START Source data

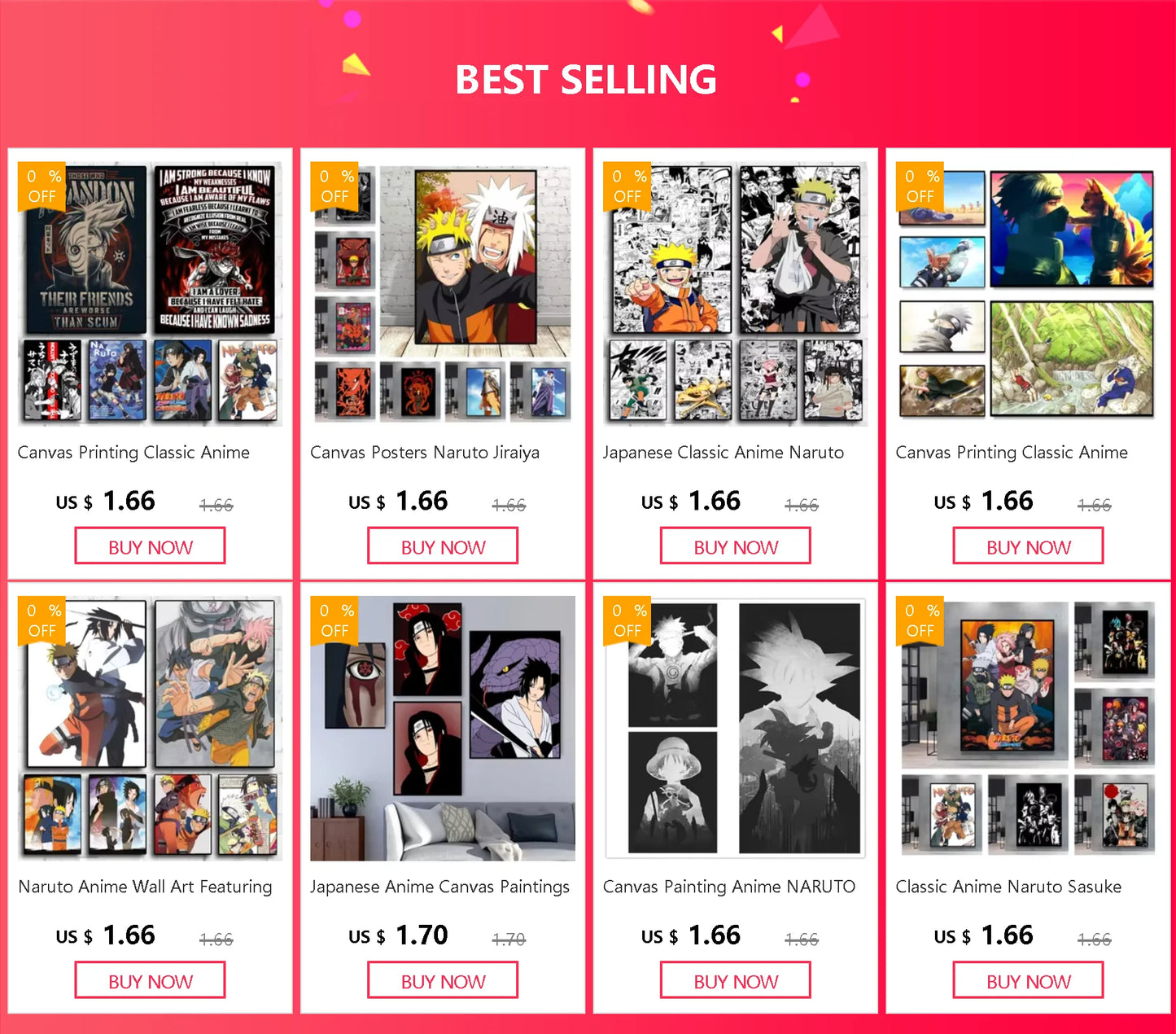Viewport: 1176px width, 1034px height.
Task: Open 'Japanese Anime Canvas Paintings' title link
Action: (x=440, y=887)
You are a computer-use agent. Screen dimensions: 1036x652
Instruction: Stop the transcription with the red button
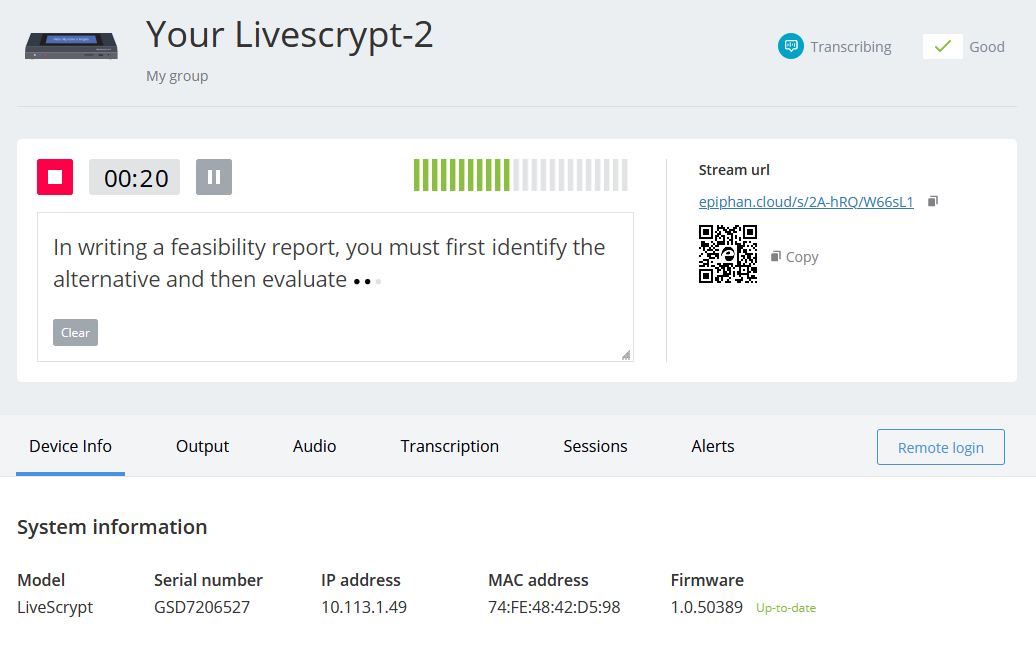[55, 177]
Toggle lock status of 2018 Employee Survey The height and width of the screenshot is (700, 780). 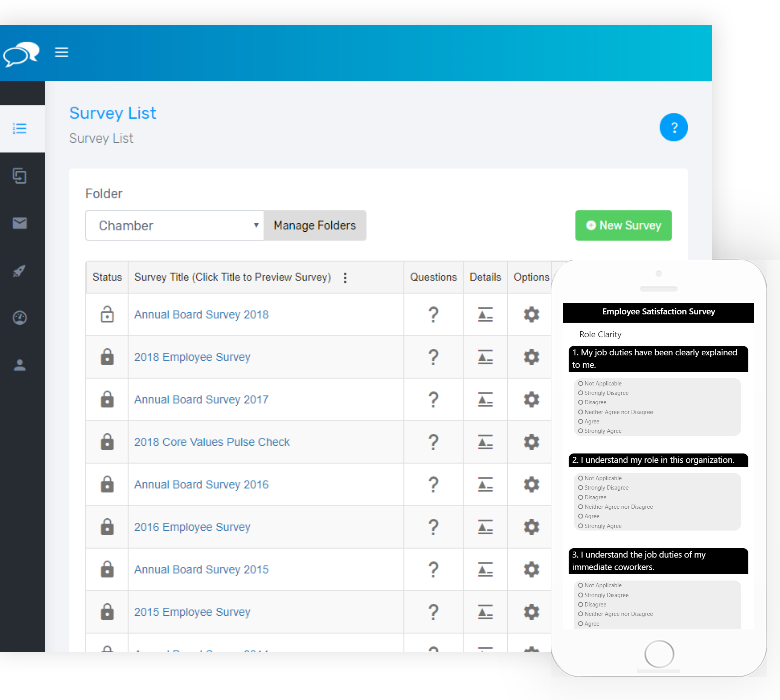[x=107, y=357]
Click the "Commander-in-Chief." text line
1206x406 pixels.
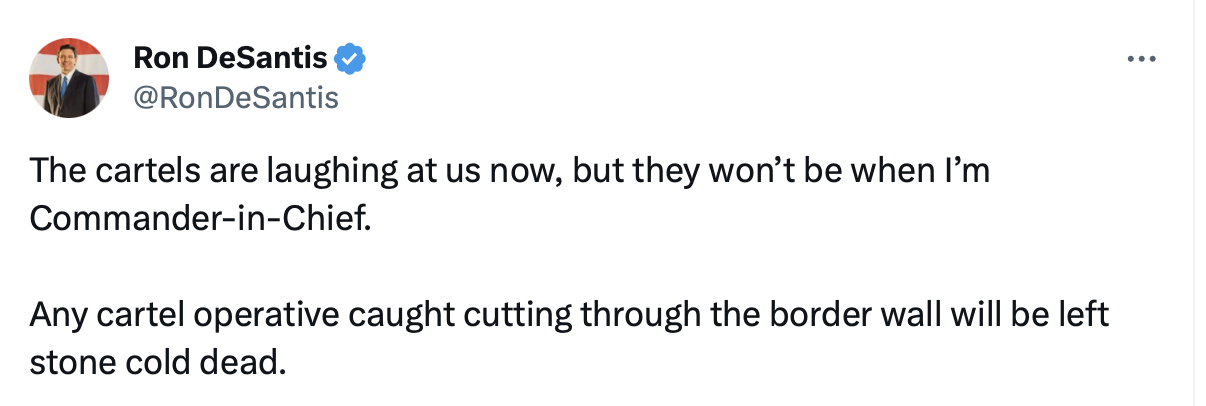[200, 218]
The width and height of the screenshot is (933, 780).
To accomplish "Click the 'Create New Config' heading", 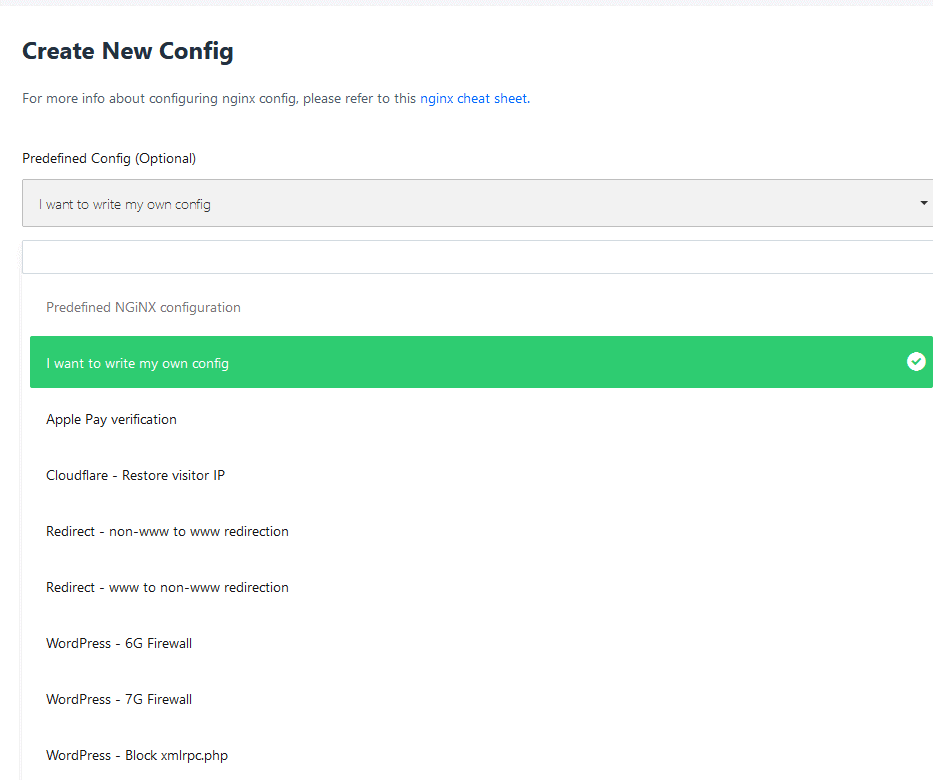I will [128, 51].
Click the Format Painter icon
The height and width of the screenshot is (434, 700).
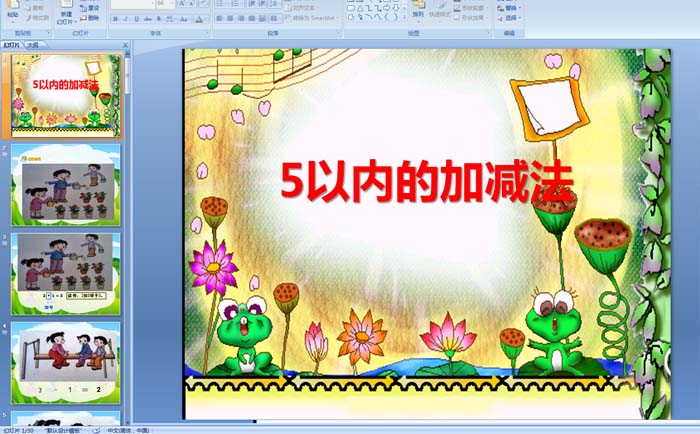pyautogui.click(x=37, y=18)
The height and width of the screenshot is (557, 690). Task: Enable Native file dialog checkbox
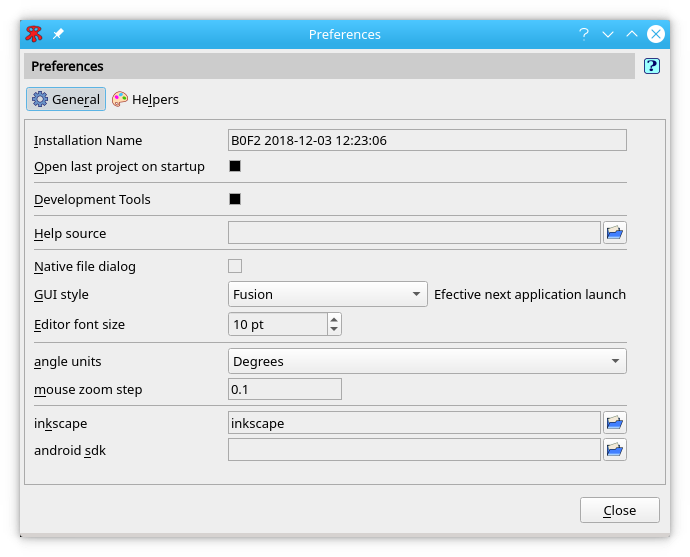235,266
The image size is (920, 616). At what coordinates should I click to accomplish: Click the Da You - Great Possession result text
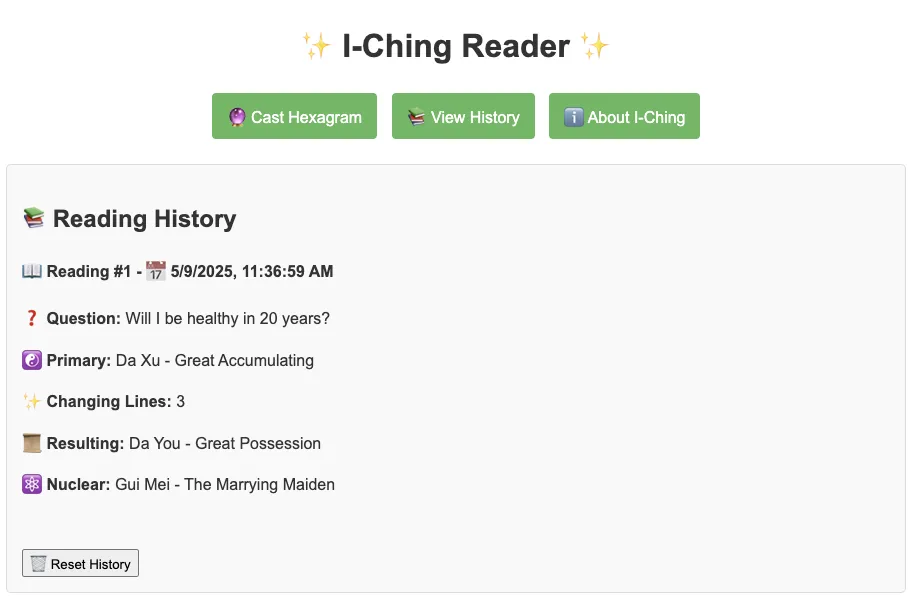[225, 444]

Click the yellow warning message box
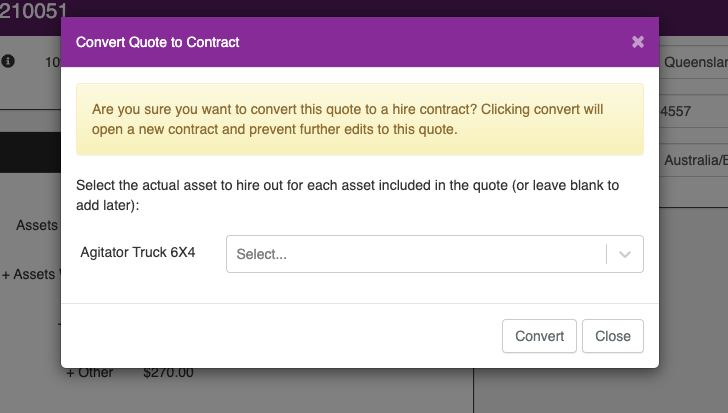click(x=360, y=119)
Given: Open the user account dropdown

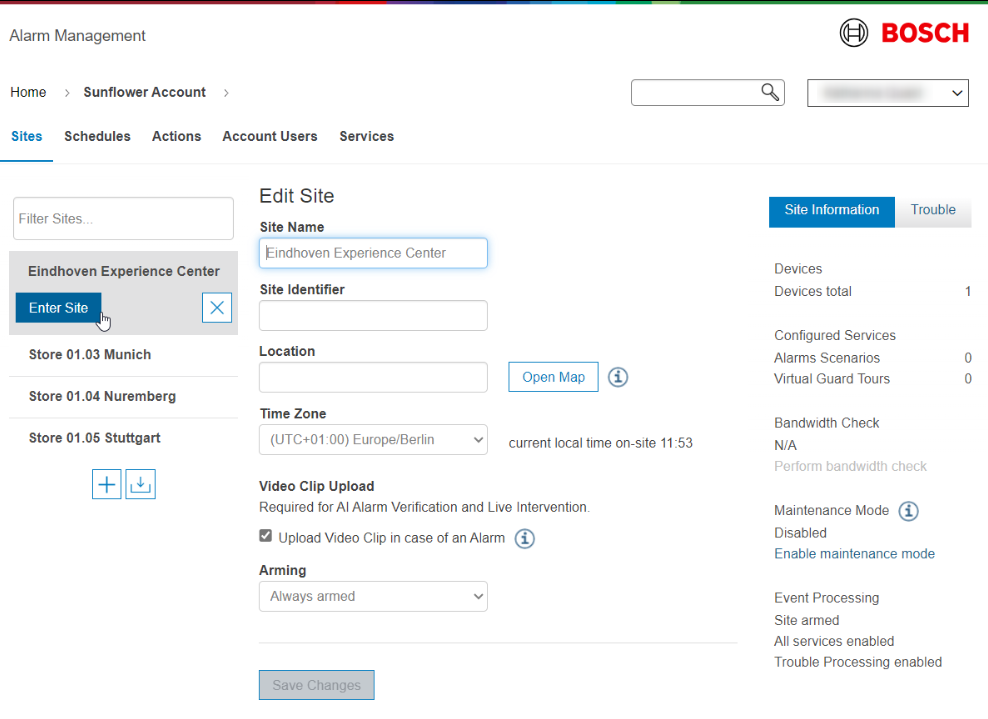Looking at the screenshot, I should (887, 93).
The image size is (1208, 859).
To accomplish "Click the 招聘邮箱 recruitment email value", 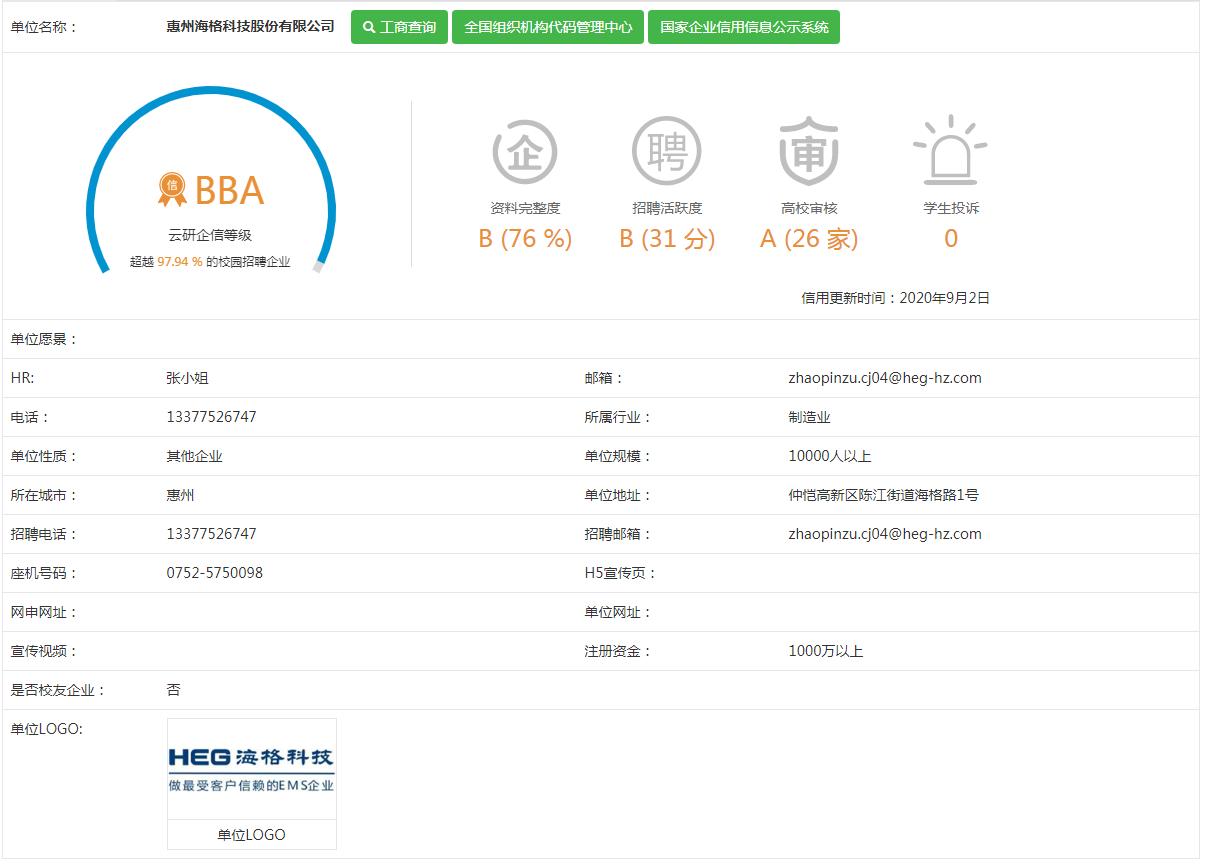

END Source data

* What is needed
Which lines run from the one containing "The image size is (1208, 859)." to the end of the data above? Set down those lines exactly, and only those, without any pictures.

* Answer section
The image size is (1208, 859).
To accomplish "Click the 招聘邮箱 recruitment email value", 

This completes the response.